RNA-seq Expression Homework — Treatment Shift Version¶

Due Date: Feb 02, 2026¶

RNA-seq Expression Homework (Treatment) — Instructor Solutions

** Author: John Doe

In this assignment, we will

(1) Simulate gene expression data

(2) Implement function to compute gene-level summaries

(3) Filter genes, and normalize expression matrices.

(4) Perform differetial gene analysis using Student t-test

(5) Use volcano plot to inspect the result.

Do not change function names or arguments¶

How to use:

  1. Run the simulation cell to create an example dataset (df_expr, df_meta) with a subset of genes shifted in the Treatment group.
  2. Implement the functions in the cells marked TODO.

Learning Objectives¶

  • Practice NumPy and pandas operations
  • Filter low-quality features
  • Detect genes with treatment-associated mean shifts

Sections

  1. Simulated data with treatment effect (run to get df_expr and df_meta)
  2. Implementations (fill in the TODO cells)
  3. Exploration & tests (run these after implementing)

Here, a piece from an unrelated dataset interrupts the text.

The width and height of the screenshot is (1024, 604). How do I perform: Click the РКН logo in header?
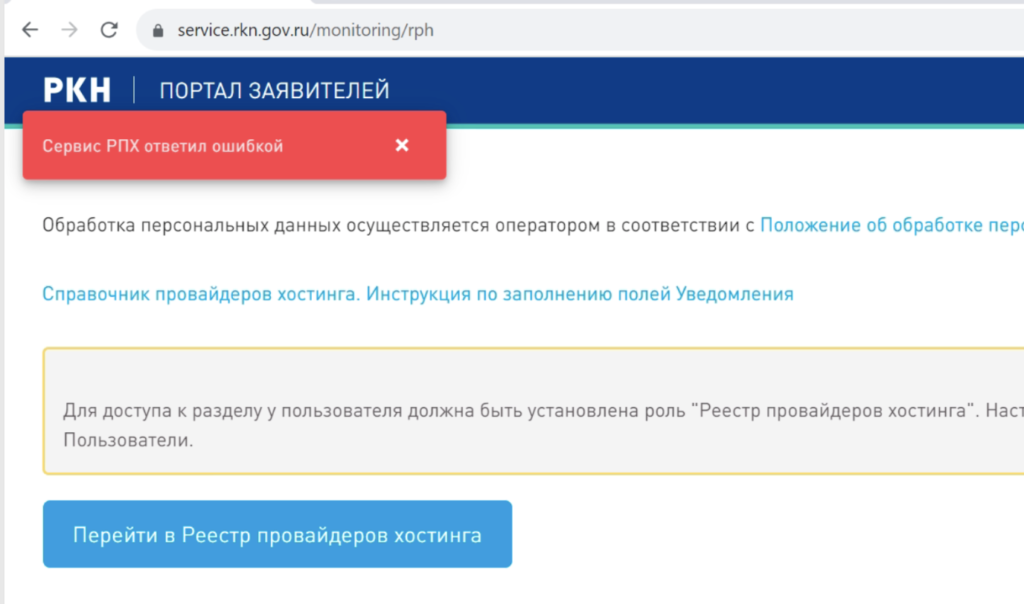[x=77, y=91]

Part I: Simulate RNA-seq expression dataset with teatment-specific mean shifts¶

In [1]:
# Simulate an RNA-seq expression dataset with treatment-specific mean shifts
import numpy as np
import pandas as pd
import matplotlib.pyplot as plt


def simulate_dataset(n_samples=60, n_genes=100, n_shift=10, shift_size=3.0, noise_sd=0.2, missing_p=0.0, seed=None):
    rng = np.random.RandomState(seed)
    samples = [f"S{i+1:02d}" for i in range(n_samples)]
    genes = [f"Gene{g+1:05d}" for g in range(n_genes)]
    conditions = ["Control"]*(n_samples//2) + ["Treatment"]*(n_samples - n_samples//2)
    df_meta = pd.DataFrame({"sample": samples, "condition": conditions}).set_index("sample")
    baseline_log = rng.normal(loc=1.5, scale=0.6, size=n_genes)
    per_sample_noise = rng.normal(0, noise_sd, size=(n_samples, n_genes))
    expr = np.exp(baseline_log + per_sample_noise)
    # shifted genes
    shift_idx = rng.choice(n_genes, size=n_shift, replace=False)
    treatment_mask = np.array(df_meta["condition"] == "Treatment")
    expr[np.ix_(treatment_mask, shift_idx)] *= np.exp(shift_size)
    # missingness
    if missing_p > 0:
        mask = rng.rand(n_samples, n_genes) < missing_p
        expr[mask] = np.nan
    df_expr = pd.DataFrame(expr, index=samples, columns=genes)
    true_genes = np.array(genes)[shift_idx].tolist()
    return df_expr, df_meta, true_genes
In [2]:
simData=simulate_dataset(
            n_samples=100, n_genes=1000, n_shift=10,
            shift_size=4, noise_sd=0.2,
            missing_p=0.05, seed=44
)
df_expr=simData[0]
df_meta=simData[1]
true_genes=simData[2]

df_expr.head()
Out[2]:
Gene00001 Gene00002 Gene00003 Gene00004 Gene00005 Gene00006 Gene00007 Gene00008 Gene00009 Gene00010 ... Gene00991 Gene00992 Gene00993 Gene00994 Gene00995 Gene00996 Gene00997 Gene00998 Gene00999 Gene01000
S01 2.703283 13.925822 8.355345 2.074732 1.812259 1.667333 12.409141 5.019294 4.089832 8.536002 ... 1.565173 3.476716 5.094963 2.314342 5.183206 14.306271 2.359026 4.629968 3.497944 1.437714
S02 2.949598 11.232153 13.433076 1.189799 1.979275 1.579362 13.044639 2.338486 3.986011 5.690107 ... NaN NaN 4.486724 2.591446 3.469119 11.405596 2.140216 4.702188 3.271724 2.471256
S03 2.466550 12.327434 7.087745 1.596691 1.836656 1.453915 18.294748 4.847640 3.509057 6.524596 ... 2.570030 1.807175 4.083114 NaN 3.105927 12.160771 NaN 4.152616 3.307645 1.607030
S04 4.380852 11.139415 10.147750 1.459345 1.414977 1.367162 12.137341 5.354844 6.099626 4.729234 ... 2.121303 3.450361 6.553294 4.162107 2.856044 15.102878 NaN NaN 3.355429 1.463993
S05 3.188087 9.918421 8.002543 1.912038 1.280222 1.185378 15.780576 4.396150 3.322813 6.121251 ... 2.551916 3.400628 4.730747 2.872398 3.376408 11.082408 2.853187 4.947910 3.224200 1.623399

5 rows × 1000 columns

In [3]:
df_meta.iloc[25:35]
Out[3]:
condition
sample
S26 Control
S27 Control
S28 Control
S29 Control
S30 Control
S31 Control
S32 Control
S33 Control
S34 Control
S35 Control

Questions¶

  1. Explain how the treatment shift works in the code above? Add code below to find out what are the shifted genes?
  2. Save the gene names of the shifted genes into a csv file (ShiftedGenes.csv) in a local folder. We will use this file later.

Part 2 — Gene filtering¶

Implement filter_genes(df_expr, max_missing=0.8).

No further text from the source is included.